## Directions for this task
Nothing in the data should be left out, so repeat it all exactly.

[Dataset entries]
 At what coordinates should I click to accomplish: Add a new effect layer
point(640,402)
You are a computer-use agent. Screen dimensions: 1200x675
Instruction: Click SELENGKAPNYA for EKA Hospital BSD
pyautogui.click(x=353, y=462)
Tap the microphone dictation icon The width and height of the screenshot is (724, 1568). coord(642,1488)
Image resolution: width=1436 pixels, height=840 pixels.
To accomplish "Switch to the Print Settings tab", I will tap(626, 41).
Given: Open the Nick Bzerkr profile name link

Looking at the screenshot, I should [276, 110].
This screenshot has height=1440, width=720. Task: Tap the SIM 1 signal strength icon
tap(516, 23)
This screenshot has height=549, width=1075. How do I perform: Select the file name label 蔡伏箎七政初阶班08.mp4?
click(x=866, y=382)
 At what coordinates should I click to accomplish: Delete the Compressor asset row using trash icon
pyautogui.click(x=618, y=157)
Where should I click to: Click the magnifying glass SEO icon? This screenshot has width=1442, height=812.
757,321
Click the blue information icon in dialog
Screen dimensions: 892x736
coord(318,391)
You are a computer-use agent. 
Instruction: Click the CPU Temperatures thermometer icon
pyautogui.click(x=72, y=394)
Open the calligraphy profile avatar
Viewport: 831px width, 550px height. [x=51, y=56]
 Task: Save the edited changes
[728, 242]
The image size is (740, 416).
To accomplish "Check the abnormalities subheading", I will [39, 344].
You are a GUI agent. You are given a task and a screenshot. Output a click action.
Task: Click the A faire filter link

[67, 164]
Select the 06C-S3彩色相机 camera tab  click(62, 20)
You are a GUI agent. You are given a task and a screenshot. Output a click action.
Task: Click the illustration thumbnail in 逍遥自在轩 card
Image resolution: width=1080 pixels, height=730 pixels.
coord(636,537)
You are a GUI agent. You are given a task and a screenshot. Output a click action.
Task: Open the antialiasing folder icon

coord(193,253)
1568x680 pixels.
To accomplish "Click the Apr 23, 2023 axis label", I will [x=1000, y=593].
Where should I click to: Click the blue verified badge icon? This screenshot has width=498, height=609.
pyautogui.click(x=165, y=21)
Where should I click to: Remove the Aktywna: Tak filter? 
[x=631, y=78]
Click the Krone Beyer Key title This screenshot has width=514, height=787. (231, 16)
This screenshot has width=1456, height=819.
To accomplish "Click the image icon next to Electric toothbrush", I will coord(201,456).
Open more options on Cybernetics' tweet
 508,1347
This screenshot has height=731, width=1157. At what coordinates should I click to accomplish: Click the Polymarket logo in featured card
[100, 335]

## Task output
 At what coordinates should I click to accomplish: Add a new effect layer
point(640,402)
You are a computer-use agent. Screen dimensions: 1200x675
Instruction: Click SELENGKAPNYA for EKA Hospital BSD
pyautogui.click(x=353, y=462)
Tap the microphone dictation icon The width and height of the screenshot is (724, 1568). coord(642,1488)
Image resolution: width=1436 pixels, height=840 pixels.
To accomplish "Switch to the Print Settings tab", I will tap(626, 41).
Given: Open the Nick Bzerkr profile name link

Looking at the screenshot, I should [276, 110].
This screenshot has height=1440, width=720. Task: Tap the SIM 1 signal strength icon
tap(516, 23)
This screenshot has height=549, width=1075. How do I perform: Select the file name label 蔡伏箎七政初阶班08.mp4?
click(x=866, y=382)
 At what coordinates should I click to accomplish: Delete the Compressor asset row using trash icon
pyautogui.click(x=618, y=157)
Where should I click to: Click the magnifying glass SEO icon? This screenshot has width=1442, height=812.
757,321
Click the blue information icon in dialog
Screen dimensions: 892x736
coord(318,391)
You are a computer-use agent. 
Instruction: Click the CPU Temperatures thermometer icon
pyautogui.click(x=72, y=394)
Open the calligraphy profile avatar
Viewport: 831px width, 550px height. [x=51, y=56]
 Task: Save the edited changes
[728, 242]
The image size is (740, 416).
To accomplish "Check the abnormalities subheading", I will [39, 344].
You are a GUI agent. You are given a task and a screenshot. Output a click action.
Task: Click the A faire filter link

[67, 164]
Select the 06C-S3彩色相机 camera tab  click(62, 20)
You are a GUI agent. You are given a task and a screenshot. Output a click action.
Task: Click the illustration thumbnail in 逍遥自在轩 card
Image resolution: width=1080 pixels, height=730 pixels.
coord(636,537)
You are a GUI agent. You are given a task and a screenshot. Output a click action.
Task: Open the antialiasing folder icon

coord(193,253)
1568x680 pixels.
To accomplish "Click the Apr 23, 2023 axis label", I will [x=1000, y=593].
Where should I click to: Click the blue verified badge icon? This screenshot has width=498, height=609.
pyautogui.click(x=165, y=21)
Where should I click to: Remove the Aktywna: Tak filter? 
[x=631, y=78]
Click the Krone Beyer Key title This screenshot has width=514, height=787. (231, 16)
This screenshot has width=1456, height=819.
To accomplish "Click the image icon next to Electric toothbrush", I will coord(201,456).
Open more options on Cybernetics' tweet
 508,1347
This screenshot has height=731, width=1157. At what coordinates should I click to accomplish: Click the Polymarket logo in featured card
[100, 335]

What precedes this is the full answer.